EXTRAIT DU DOCUMENT:
Une autre photo du Grand-Orgue du temps de Tournemire
B. de Miramon Fitz-James (président
de la Société des Amis de l’orgue)
louait l’ajout des nombreuses octaves
graves et aiguës qui permettaient de
renforcer l’intensité sonore de
l’orgue.
Cependant, il y eu également un
certain nombre d’avis moins positifs.
Selon le témoignage personnel de
André Fleury, assistant de
Tournemire de 1922 à 1930, qui a joué
et écouté l'instrument avant et après
les modifications et a constaté que le
son était devenu moins attrayant.
Jusqu’à la fin, Charles Tournemire manifesta un grand soin
pour son instrument avec lequel il entretenait une vraie
relation affective, quasi charnelle (Mon cher compagnon
fidèle, confident de mes douleurs et de mes joies (Charles
Tournemire in « Mémoires » p71).

LISTE DES DONNÉES:
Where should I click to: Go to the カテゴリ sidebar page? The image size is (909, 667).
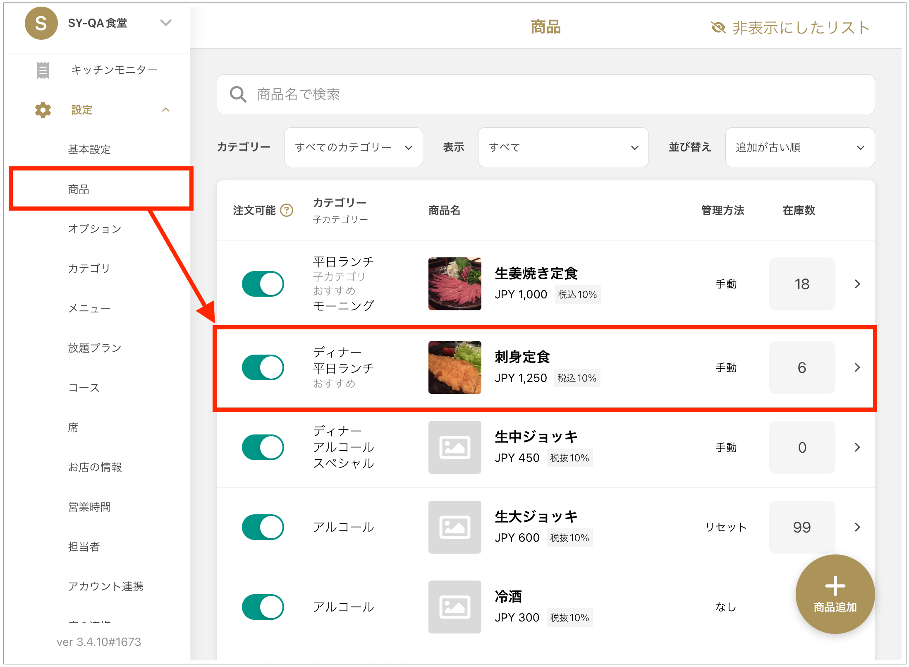point(89,269)
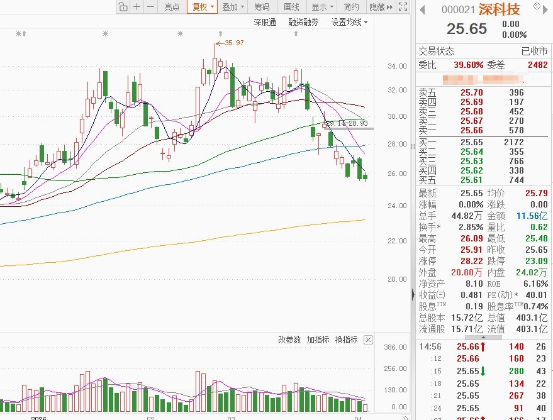
Task: Go to previous stock with left arrow
Action: coord(422,9)
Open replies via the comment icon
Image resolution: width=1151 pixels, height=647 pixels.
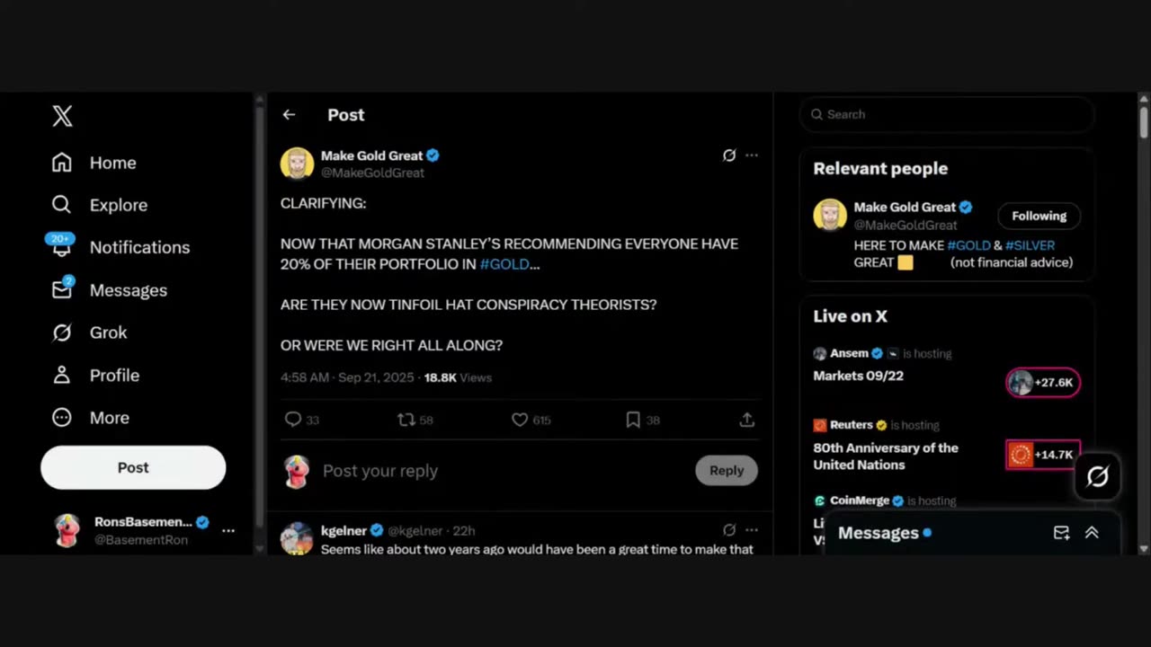(293, 420)
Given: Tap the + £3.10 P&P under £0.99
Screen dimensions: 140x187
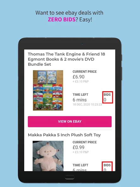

PARTIES DE L'EXERCICE:
[a] D'après l'extrait sur le Grand-Orgue de Tournemire, durant quelles années André Fleury fut-il l'assistant de Tournemire ?
[b] Recopiez tout le passage de l'extrait sur le Grand-Orgue de Tournemire qui va de « Selon le témoignage » jusqu'à « devenu moins attrayant. ».
[c] Rédigez la suite de l'extrait sur le Grand-Orgue de Tournemire à partir de l'endroit où il s'arrête.

RÉPONSES CI-DESSOUS:
[a] De 1922 à 1930.

[b]
Selon le témoignage personnel de
André Fleury, assistant de
Tournemire de 1922 à 1930, qui a joué
et écouté l'instrument avant et après
les modifications et a constaté que le
son était devenu moins attrayant.

[c]
Tournemire loua les timbres et l’harmonie de l’instrument
mais se montra très critique envers la précision de la
mécanique et la dureté des claviers dont il réclamât à
maintes reprises des améliorations.
Tournemire écrivit dans la 'Notice d'Inauguration': « Cet
enrichissement se justifie par le souci que j'ai eu, en
conscience, de servir complètement l'Art de l'Orgue du
XIIIème siècle jusques à nos jours ». Tournemire a loué le
travail comme «équilibré selon toutes les règles de l'art» et a
affirmé que la particularité de cet instrument résidait dans le
fait qu’il y avait une grande homogénéité et d'incroyables
nuances d'équilibre extraordinaire (à la fois dans le
crescendo sur la base du Cor de nuit du Récit avec la boîte
fermé jusqu'au fortissimo plus fort, comme dans le
decrescendo).
Extrait des Mémoires de Charles Tournemire, daté du 26 juin
1933: « Les sonorités de mon orgue de Ste Clotilde sont
magnifiques, mais la mécanique laisse à désirer. »Selon sa
veuve, Tournemire n’était pas très heureux avec les claviers
qui n’étaient pas facilement jouables (très dur, malgré les
machines Barker).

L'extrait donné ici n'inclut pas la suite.